П: Что ж, дорогая, давайте посмотрим, что у нас тут.
п: Где?
П: Что – где?
п: Где – тут?
П: Это фигуральное выражение. Милая, я уже говорил вам, что ваша страсть придираться к словам – один из симптомов подавленного гнева.
п: Я просто интересуюсь. Извините.
П: За что?
п: (победоносно) Что – за что? Вы придираетесь к словам.
П (недовольно): Хорошо, сразу перейдем к инциденту.
Молчание.
П: Ничего не хотите мне рассказать?
п: Совершенно ничего.
Молчание.
п: А. Вы о том, что меня хотят исключить из школы?
П: Вот, наконец-то мы начали общаться в конструктивном русле.
п: Не обольщайтесь. Вы еще не знаете, чем кончится разговор.
П: Я могу это предсказать.
п: Ваша фамилия Кончис?
П: Что?
п: А, да, правильнее Конхис. Или наоборот, я не помню. Где ваши близняшки в нижнем белье?
П (укоризненно): И вы по-прежнему слишком много читаете.
п: По-прежнему.
П: Ну так что там с исключением? Это ведь не ваша вина?
п: Разумеется.
П: Тогда расскажите поподробнее, чтобы я мог с вами согласиться.
п: Мне не станет легче оттого, что вы со мной согласитесь.
П: Я должен понять вашу мотивацию.
п: Хорошо, я вылила на девочку стакан чая.
П: Кипятка.
п: Чай из автомата остывает небыстро, все претензии к производителю.
П: Что произошло до этого?
п: Она сказала, что мне пора лечиться.
П: А еще раньше?
п: Я пожелала ей здорового потомства и счастливой личной жизни.
П: В цензурных выражениях?
п: О нет.
П: Использование нецензурной лексики…
П и п:
(говорят хором) – это признак подавленного гнева! (Радостно улыбаются в камеру.)
Они, разумеется, не удивлены, что у меня проблемы с личной жизнью. Еще бы, мне ведь надо «перерасти». Родители пытаются впихивать меня в общество других лиц женского пола в надежде, что я собезьянничаю у них манеру красить глаза или просто заведу бойфренда, но этот номер не проходит. Я не выношу девушек.

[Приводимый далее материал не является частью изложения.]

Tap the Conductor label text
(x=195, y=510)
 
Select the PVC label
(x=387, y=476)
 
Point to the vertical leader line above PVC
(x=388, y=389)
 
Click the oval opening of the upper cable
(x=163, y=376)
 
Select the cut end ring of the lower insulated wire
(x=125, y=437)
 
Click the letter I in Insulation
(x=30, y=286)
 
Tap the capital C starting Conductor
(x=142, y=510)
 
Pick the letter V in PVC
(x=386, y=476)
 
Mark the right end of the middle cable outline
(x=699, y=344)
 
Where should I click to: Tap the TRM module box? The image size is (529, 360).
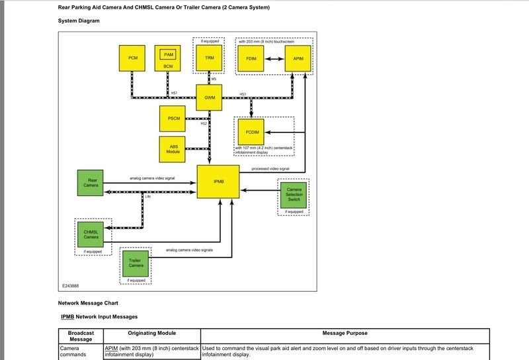209,58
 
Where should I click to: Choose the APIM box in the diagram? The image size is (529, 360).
297,58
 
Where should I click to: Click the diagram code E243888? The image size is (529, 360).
72,285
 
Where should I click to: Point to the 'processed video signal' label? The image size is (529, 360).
271,169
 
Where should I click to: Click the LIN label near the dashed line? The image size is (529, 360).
147,197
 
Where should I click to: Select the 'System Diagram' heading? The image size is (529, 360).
79,21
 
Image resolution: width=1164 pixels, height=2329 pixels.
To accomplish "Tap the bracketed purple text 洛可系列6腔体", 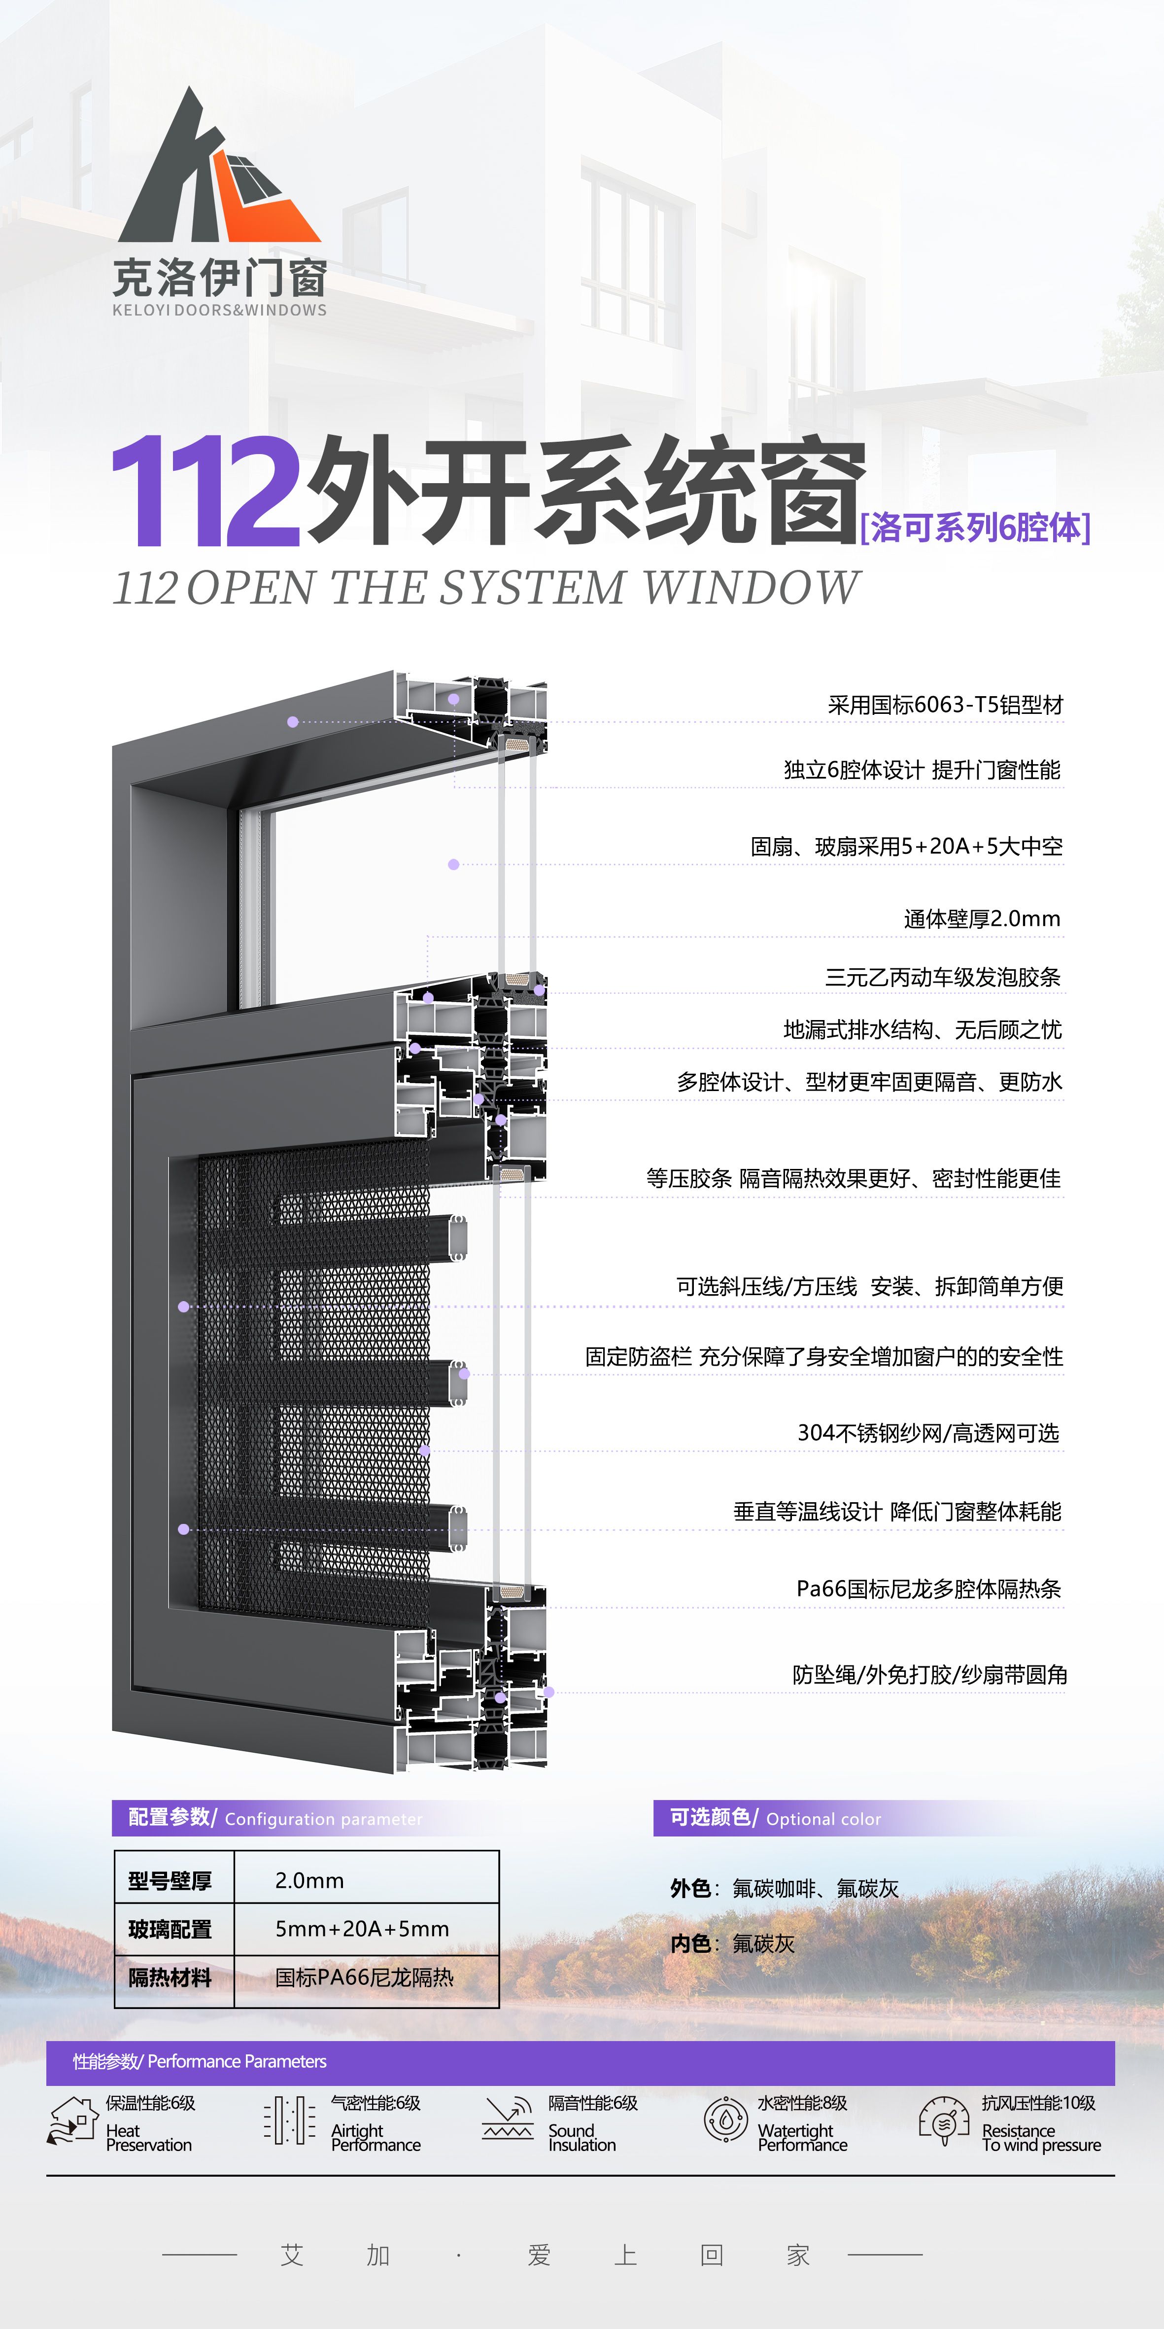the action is [x=975, y=527].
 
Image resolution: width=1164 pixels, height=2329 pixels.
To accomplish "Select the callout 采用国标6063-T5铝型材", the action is [x=945, y=705].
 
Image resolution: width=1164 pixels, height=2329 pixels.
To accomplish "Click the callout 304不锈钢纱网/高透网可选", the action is [x=928, y=1433].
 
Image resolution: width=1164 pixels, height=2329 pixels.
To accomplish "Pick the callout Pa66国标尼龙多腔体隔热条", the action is [x=929, y=1588].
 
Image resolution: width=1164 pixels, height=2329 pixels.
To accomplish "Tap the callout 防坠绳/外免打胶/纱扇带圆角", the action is [x=930, y=1674].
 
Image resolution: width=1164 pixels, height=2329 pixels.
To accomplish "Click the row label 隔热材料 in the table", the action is [x=170, y=1977].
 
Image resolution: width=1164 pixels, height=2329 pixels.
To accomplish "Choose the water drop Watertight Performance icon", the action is [x=726, y=2120].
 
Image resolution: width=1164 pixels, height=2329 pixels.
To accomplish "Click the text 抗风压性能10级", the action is [x=1038, y=2103].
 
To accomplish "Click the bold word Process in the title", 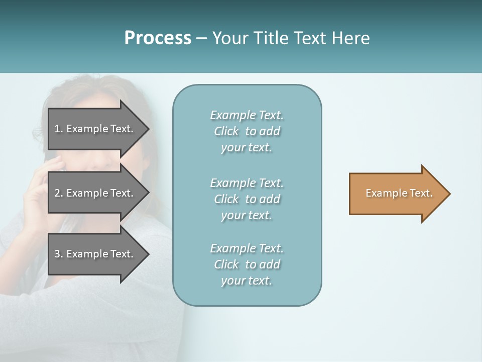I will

В школе и в университете учатся особенно невыносимые девушки. Они еще большие психи, чем я, если говорить откровенно, но их идиотизм возведен в ранг изюминки. Я так не умею.
Вы можете подумать, что я завидую другим девушкам, но я постараюсь показать вам, что это не так. У каждой из них свой дамоклов меч, если можно так сказать. Одна работает с утра до вечера, чтобы не бывать дома; если она не переспит с работодателем, ее уволят. Другая не переносит крик, но кричат у нее дома постоянно – мать-истеричка, отец-алкоголик. Третья вцепилась, как паучиха, в парня, который ей не нужен, который не нужен никому, но его радует даже иллюзия нужности. И они все красятся утром, как на парад, и идут учиться. Как будто в их голове есть место другому тексту, кроме постоянного самообвинения и обвинения других, как будто можно слышать другой голос, кроме голоса внутреннего критика.
Кстати, о внутреннем критике.
Доктор говорит, что мне нужно научиться бороться с внутренним критиком. Он предлагает мне вести дневник гнева (это, по-моему, так же прекрасно, как и история гнева) – о, что будет, если я разрешу своему гневу вести дневник. Внутренний критик будет, пожалуй, делать записи в другой тетради. Черт, я ведь совсем забыла, что нужно подарить маленький блокнот в клеточку еще и внутреннему ребенку. Доктор будет рад. Множественное расстройство личности – это гораздо интереснее.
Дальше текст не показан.